Tento abrir um sorriso para ele, mas a quem estou enganando? Não demora muito para eu cair no sono e mergulhar em um pesadelo horrendo. Vejo olhos escarlates por toda a parte e desato a correr por uma escadaria sem fim. Depois de uma eternidade, chego a um patamar sombrio. Há uma figura ajoelhada no chão. Ela olha para mim, mas há um poço profundo no lugar de seu olho esquerdo. O sangue escorre livremente, manchando suas roupas. Kurapika fica de pé, estendendo os braços na minha direção. Por que, Leorio, por quê?

Acordo com um sobressalto, o coração batendo acelerado. Ao olhar para minha cama, mais um grande susto. Kurapika está sentado, encarando-me. A íris escarlate. Ele também teve um pesadelo, provavelmente um pesadelo muito pior do que o meu. A mesma coisa aconteceu duas ou três vezes no hospital. Ele começava a balançar a cabeça de um lado para o outro. Arfava. Segurava os cobertores com força, gemendo, suplicando pela própria vida. Então, subitamente, ele se acalmava.
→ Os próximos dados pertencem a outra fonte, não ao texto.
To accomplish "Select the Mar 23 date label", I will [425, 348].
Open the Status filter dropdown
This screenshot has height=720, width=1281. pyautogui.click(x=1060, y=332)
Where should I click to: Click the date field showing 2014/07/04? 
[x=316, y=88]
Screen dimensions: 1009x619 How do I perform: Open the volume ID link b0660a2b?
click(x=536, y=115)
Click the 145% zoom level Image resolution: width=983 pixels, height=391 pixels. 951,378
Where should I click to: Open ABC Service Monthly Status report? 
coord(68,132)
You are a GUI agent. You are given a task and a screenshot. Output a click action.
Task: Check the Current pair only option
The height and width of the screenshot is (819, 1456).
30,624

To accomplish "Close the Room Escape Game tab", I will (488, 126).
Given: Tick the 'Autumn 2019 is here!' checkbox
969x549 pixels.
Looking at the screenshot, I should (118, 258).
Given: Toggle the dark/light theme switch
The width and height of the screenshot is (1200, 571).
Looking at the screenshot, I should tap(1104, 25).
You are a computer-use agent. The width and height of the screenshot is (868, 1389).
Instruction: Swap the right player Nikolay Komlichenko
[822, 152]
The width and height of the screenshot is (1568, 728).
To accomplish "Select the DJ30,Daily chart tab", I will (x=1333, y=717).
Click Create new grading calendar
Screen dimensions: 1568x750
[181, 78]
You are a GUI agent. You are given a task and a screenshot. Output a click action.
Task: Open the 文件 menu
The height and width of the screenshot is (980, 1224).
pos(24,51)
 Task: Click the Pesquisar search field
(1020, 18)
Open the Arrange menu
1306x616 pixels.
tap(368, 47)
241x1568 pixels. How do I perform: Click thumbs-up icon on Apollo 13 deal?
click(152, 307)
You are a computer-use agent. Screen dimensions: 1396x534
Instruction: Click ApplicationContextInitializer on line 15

Mas eu, não.

Eu tento me levantar, ir até ele, mas Kurapika é mais rápido. Ele se aproxima de mim, observando-me de cima. Os pés, descalços. Engulo em seco, tento dizer que está tudo bem, que é melhor ele ir para a cama e descansar, pois ainda não se recuperou totalmente de seus ferimentos. Ele não me responde. Permanece imóvel, fitando-me com seu único olho.

Com um suspiro, abaixo a cabeça e fecho meus olhos. Eu tento me conter, mas as lágrimas são mais fortes, e um soluço escapa de meus lábios. Sinto meus ombros tremerem e sei que estou chorando. Estou libertando toda a mágoa, todo o medo que senti nesses últimos dias. E tenho muitos sentimentos guardados. Muitos mesmo.

Em silêncio, Kurapika estende o braço e pousa a mão sobre meus cabelos. É um carinho suave e simples, mas desperta algo novo em mim. Eu peço desculpas. Inúmeras vezes. Até minha garganta doer, e minha voz falhar. Sou mesmo um tremendo desprezível, mas cheguei a meu limite. Se eu não chorar agora, acho que vou explodir.

A culpa me consome, mas eu não posso simplesmente deixar de viver. Kurapika precisa de mim. Agora mais do que nunca. Mas, talvez, apenas talvez, seja eu quem precisa dele. Eu preciso dele bem. Preciso dele seguro. Preciso dele comigo, porque, quando ele está comigo, sei que nada o machucará.

E é por isso que eu sinto um aperto no peito quando ele diz aquelas três palavras. As palavras que eu sempre quis ouvir. As palavras que eu não tive coragem de dizer quando era ele quem estava chorando em meu ombro. Ele diz que me ama.

Eu ergo o rosto, inebriado pela nova emoção que me domina aos poucos. Encontro aquele olhar escarlate, mas não há raiva ou medo ali. O sentimento que eu vejo é totalmente novo. Ou, talvez, ele sempre tenha estado ali, mas apenas agora tenha conseguido se libertar.

Kurapika toca meu rosto, e eu cubro a mão dele com a minha. Não há luz no quarto. Toda a luminosidade que nos cerca pertence à lua. Mas eu não preciso olhar a lua para encontrar a resposta que procuro. Porque essa resposta vem ao meu encontro na forma dos lábios mais doces que eu já senti em toda a minha vida.